### Problem to solve
Rewrite the material below with every instance of "Identify the location of" replaced by "Find the position of", leaving everything else unchanged.

### Records supplied

════

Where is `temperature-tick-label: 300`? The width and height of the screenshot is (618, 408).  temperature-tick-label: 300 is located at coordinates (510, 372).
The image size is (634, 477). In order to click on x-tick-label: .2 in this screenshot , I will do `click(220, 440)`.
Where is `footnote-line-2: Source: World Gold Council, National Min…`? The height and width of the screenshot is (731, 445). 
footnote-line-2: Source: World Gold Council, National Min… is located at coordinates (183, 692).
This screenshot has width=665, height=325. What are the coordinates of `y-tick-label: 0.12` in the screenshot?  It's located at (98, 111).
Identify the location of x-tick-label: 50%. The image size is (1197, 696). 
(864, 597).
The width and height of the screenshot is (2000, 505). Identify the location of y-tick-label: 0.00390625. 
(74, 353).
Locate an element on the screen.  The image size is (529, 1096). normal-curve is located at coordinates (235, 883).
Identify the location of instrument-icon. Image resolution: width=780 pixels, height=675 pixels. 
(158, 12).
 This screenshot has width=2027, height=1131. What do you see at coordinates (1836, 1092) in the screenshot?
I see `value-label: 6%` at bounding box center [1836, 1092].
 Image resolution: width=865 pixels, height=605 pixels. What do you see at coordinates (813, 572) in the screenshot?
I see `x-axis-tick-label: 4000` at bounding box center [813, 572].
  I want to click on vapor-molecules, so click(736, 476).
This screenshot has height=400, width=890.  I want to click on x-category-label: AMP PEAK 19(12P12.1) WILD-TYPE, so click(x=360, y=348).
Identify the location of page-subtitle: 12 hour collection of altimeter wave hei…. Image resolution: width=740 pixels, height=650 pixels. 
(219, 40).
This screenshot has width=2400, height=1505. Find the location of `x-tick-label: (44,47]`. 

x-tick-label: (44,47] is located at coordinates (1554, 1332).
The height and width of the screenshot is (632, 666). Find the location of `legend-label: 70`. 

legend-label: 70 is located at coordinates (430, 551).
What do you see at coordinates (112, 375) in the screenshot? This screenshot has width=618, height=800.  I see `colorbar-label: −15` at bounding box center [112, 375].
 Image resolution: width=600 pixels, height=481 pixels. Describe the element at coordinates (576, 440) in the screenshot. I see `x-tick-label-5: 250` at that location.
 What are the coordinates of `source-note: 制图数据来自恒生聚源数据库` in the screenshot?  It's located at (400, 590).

════

### Problem solution
Where is `temperature-tick-label: 300`? The width and height of the screenshot is (618, 408).  temperature-tick-label: 300 is located at coordinates (510, 372).
The image size is (634, 477). In order to click on x-tick-label: .2 in this screenshot , I will do `click(220, 440)`.
Where is `footnote-line-2: Source: World Gold Council, National Min…`? The height and width of the screenshot is (731, 445). 
footnote-line-2: Source: World Gold Council, National Min… is located at coordinates (183, 692).
This screenshot has width=665, height=325. What are the coordinates of `y-tick-label: 0.12` in the screenshot?  It's located at (98, 111).
Find the position of x-tick-label: 50%. The image size is (1197, 696). 
(864, 597).
The width and height of the screenshot is (2000, 505). Find the position of y-tick-label: 0.00390625. 
(74, 353).
Locate an element on the screen.  The image size is (529, 1096). normal-curve is located at coordinates (235, 883).
Find the position of instrument-icon. Image resolution: width=780 pixels, height=675 pixels. 
(158, 12).
 This screenshot has width=2027, height=1131. What do you see at coordinates (1836, 1092) in the screenshot?
I see `value-label: 6%` at bounding box center [1836, 1092].
 Image resolution: width=865 pixels, height=605 pixels. What do you see at coordinates (813, 572) in the screenshot?
I see `x-axis-tick-label: 4000` at bounding box center [813, 572].
  I want to click on vapor-molecules, so click(736, 476).
This screenshot has height=400, width=890.  I want to click on x-category-label: AMP PEAK 19(12P12.1) WILD-TYPE, so click(x=360, y=348).
Find the position of page-subtitle: 12 hour collection of altimeter wave hei…. Image resolution: width=740 pixels, height=650 pixels. 
(219, 40).
This screenshot has width=2400, height=1505. Find the location of `x-tick-label: (44,47]`. 

x-tick-label: (44,47] is located at coordinates (1554, 1332).
The height and width of the screenshot is (632, 666). Find the location of `legend-label: 70`. 

legend-label: 70 is located at coordinates (430, 551).
What do you see at coordinates (112, 375) in the screenshot? This screenshot has width=618, height=800.  I see `colorbar-label: −15` at bounding box center [112, 375].
 Image resolution: width=600 pixels, height=481 pixels. Describe the element at coordinates (576, 440) in the screenshot. I see `x-tick-label-5: 250` at that location.
 What are the coordinates of `source-note: 制图数据来自恒生聚源数据库` in the screenshot?  It's located at (400, 590).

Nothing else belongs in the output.